For Daava, Zaya, and their four young children, home is in Ulaanbaatar, in the Bayankhongor region, where they are part of generations of herders. Tending to animals is their way of life and Brady introduces this eloquently as we watch them care for lambs giving birth and brush their horses. The camera never feels intrusive, and it really feels that we are simply watching Daava and his family live their lives, spending time with one another and their animals in ease and contentment. This makes the sudden upheaval of their lives after a devastating severe sandstorm all the more potent.
Brady, who lived in Mongolia in her twenties, wanted her return to have a quality of finding the “quiet loss…the shadow of this story” of the country, as she shares in the press notes for the film. Compared to her previous experience in Mongolia, the threat of climate change has become an ever-present threat to the lives of herders, and the urgency of conveying this heartbreaking predicament to the world is very much apparent in the film. Through Daava and Zaya we find an empathetic centre where we feel every deep cutting loss they endure. In a particularly heartbreaking scene, we watch Davaa exhausted and despondent, sitting on a fence, unsure of what to do. “What kind of a herder am I?” His way of life has been so quickly torn away from him, a shadow of the calm and assured individual we had been introduced to earlier. And yet, he persists in fighting on with his family as they look towards the uncertain future.
In the aftermath of the devastating circumstances, the family begins their tumultuous relocation, which involves them selling off horses and moving to an overpopulated district on the outskirts of the city, which is hectic, overpopulated, and polluted. These scenes were the first to be filmed for the documentary, and as we watch the family assimilate to their reality, there’s an added poignancy to seeing them adapt to their new life in this most grounded, documentary form. In contrast, the earlier scenes of the film, many which were filmed in retrospect as “fiction,” have another layer of heartbreak to them as we are watching them enact their previous lives with such a bittersweet quality. Brady worked with Daava, Zaya, and cinematographer Micheal Latham to give these scenes a serene, lived-in quality that carries nostalgia and remembrance of what has been lost. The immersive camerawork captures every inch of the sweeping vistas and makes the shift to the family’s current situation all the more crushing.

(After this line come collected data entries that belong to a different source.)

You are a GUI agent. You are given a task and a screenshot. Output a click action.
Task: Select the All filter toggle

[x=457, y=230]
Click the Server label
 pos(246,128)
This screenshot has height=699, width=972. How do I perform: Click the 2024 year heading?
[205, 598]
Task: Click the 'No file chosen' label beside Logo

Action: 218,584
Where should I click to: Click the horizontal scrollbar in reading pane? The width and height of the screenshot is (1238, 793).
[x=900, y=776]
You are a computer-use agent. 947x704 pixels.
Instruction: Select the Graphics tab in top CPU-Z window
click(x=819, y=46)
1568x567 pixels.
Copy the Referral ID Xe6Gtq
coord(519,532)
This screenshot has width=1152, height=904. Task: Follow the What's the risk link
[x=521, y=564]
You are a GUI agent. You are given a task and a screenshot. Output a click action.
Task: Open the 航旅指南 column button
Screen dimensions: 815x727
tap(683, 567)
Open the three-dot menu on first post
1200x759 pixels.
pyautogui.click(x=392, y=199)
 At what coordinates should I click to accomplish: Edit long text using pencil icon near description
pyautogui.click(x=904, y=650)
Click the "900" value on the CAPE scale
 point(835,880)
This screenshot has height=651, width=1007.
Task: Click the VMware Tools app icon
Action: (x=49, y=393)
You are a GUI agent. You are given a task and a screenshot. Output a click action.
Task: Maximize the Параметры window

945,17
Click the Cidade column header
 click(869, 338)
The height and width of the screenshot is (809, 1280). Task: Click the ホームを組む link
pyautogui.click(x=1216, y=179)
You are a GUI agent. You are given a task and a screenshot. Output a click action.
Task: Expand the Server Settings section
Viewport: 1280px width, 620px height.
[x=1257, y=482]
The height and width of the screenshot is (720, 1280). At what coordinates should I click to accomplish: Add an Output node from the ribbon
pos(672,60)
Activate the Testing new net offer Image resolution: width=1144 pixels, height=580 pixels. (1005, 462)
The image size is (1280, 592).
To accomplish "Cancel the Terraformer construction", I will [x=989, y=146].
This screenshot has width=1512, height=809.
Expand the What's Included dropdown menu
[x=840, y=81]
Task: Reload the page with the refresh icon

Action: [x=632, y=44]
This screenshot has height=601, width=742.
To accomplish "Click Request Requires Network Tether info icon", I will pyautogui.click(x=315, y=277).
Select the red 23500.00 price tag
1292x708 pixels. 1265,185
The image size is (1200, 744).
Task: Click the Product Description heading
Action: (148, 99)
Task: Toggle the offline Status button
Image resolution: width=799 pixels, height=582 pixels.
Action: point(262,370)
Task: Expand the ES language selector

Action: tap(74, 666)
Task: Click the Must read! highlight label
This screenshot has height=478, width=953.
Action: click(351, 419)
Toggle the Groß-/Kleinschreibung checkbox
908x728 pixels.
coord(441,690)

The Wolves Always Come At Night achieves a multitude of aims through its carefully constructed approach, where we get insight into this specific family and their way of living, and how it gets upended, while also serving as a warning against the dangers of global warming and how the changing climate can impact lives so irrevocably. Extensively researched, shot, and edited together, the film grants us a look at the painful experiences endured, but also provides a sliver of hope in Daava and Zaya’s love, unity, and poignant determination to survive and possibly return to the way things used to be, no matter how slim the possibility.